Optimizing Agent Workflows for Modern LLMs

Writing effective agent skills requires deep knowledge of prompt engineering. With the release of advanced reasoning models like Claude 3.5 Sonnet, ChatGPT o1, and DeepSeek-V3, prompt templates must focus on structured thinking. Developers are encouraged to use XML tags (e.g., <thought>, <context>, and <rules>) to isolate execution boundaries. Standardized prompts prevent agents from suffering from context drift, ensuring that long-running tasks remain aligned with the initial system parameters.

Exploring by SOC Occupations and Creator Profiles

What makes SkillMD unique is its taxonomy. Instead of simple text search, we parse and organize files according to the Standard Occupational Classification (SOC) system. This means you can discover skills written for Computer and Mathematical roles, Business and Financial operations, Legal, Design, and and Educational Instruction fields. By tracking creator profiles, developers can study how different teams organize their custom instructions, compare version updates, and fork public configs for specialized enterprise use cases.

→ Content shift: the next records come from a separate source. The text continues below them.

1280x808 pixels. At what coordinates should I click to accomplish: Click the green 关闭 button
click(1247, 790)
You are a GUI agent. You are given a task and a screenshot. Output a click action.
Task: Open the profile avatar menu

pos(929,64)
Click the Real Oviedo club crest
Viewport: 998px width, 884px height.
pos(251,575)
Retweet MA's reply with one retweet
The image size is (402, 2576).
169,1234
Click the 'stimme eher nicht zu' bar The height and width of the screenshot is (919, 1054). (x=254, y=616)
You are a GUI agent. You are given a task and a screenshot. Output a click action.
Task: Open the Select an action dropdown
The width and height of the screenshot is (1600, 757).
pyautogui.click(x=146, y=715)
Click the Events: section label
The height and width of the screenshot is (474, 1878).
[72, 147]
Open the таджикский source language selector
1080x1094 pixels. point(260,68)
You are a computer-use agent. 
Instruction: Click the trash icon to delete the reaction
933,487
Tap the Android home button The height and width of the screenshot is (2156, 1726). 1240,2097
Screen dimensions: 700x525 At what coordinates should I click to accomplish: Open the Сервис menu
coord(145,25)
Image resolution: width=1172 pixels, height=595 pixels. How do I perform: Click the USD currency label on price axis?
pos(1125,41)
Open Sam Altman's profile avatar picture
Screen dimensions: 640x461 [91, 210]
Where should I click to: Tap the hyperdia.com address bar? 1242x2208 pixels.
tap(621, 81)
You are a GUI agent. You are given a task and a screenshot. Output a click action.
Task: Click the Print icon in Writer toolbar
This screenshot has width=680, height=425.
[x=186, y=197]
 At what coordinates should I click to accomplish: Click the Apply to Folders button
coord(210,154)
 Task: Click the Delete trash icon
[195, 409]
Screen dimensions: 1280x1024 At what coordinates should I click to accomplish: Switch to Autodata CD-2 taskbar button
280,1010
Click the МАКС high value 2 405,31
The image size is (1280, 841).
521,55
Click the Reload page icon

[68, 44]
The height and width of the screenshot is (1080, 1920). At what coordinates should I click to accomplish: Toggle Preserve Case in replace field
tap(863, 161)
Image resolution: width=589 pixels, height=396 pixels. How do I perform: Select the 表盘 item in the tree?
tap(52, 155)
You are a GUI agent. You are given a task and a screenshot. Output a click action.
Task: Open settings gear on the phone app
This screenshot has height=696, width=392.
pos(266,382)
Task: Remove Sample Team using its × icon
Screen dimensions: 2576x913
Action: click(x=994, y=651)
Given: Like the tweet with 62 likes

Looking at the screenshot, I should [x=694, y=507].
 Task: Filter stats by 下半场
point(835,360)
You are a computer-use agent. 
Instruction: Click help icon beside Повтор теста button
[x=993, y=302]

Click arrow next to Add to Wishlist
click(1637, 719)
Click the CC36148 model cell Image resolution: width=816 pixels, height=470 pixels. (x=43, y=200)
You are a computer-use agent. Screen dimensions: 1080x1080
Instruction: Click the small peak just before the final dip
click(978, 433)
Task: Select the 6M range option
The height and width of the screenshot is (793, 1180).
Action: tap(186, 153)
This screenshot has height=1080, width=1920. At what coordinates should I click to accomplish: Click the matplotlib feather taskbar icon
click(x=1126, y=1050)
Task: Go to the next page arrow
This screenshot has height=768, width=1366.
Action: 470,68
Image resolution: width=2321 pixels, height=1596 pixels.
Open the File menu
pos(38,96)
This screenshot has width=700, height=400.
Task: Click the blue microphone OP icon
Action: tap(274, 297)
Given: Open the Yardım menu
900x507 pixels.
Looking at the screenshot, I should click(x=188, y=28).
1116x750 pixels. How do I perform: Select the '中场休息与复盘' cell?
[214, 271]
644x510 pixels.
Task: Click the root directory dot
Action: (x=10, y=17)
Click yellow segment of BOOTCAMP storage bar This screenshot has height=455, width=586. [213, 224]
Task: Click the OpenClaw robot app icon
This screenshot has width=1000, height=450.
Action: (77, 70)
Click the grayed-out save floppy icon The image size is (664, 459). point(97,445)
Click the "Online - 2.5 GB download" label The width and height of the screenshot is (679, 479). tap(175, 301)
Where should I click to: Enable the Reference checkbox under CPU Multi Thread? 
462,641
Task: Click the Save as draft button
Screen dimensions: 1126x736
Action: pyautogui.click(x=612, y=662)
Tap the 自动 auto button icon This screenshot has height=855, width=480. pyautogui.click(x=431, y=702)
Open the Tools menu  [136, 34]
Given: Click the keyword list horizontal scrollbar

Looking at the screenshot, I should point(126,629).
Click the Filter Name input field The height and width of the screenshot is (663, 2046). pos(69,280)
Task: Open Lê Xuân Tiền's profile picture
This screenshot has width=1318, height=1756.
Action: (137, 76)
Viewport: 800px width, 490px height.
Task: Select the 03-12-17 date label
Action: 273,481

SkillMD operates as a high-performance index running on a fast Go backend and a highly responsive Astro SSR frontend. All search queries execute in milliseconds, featuring smart debouncing to prevent multiple API requests while keeping user data secure. Join our community of developers to standardize your AI agent instructions and optimize your LLM prompting workflows today.

8 QUESTIONS

Frequently Asked Questions

A practical guide to agent skills: what they are, how to inspect them, and how SkillMD helps you explore the ecosystem.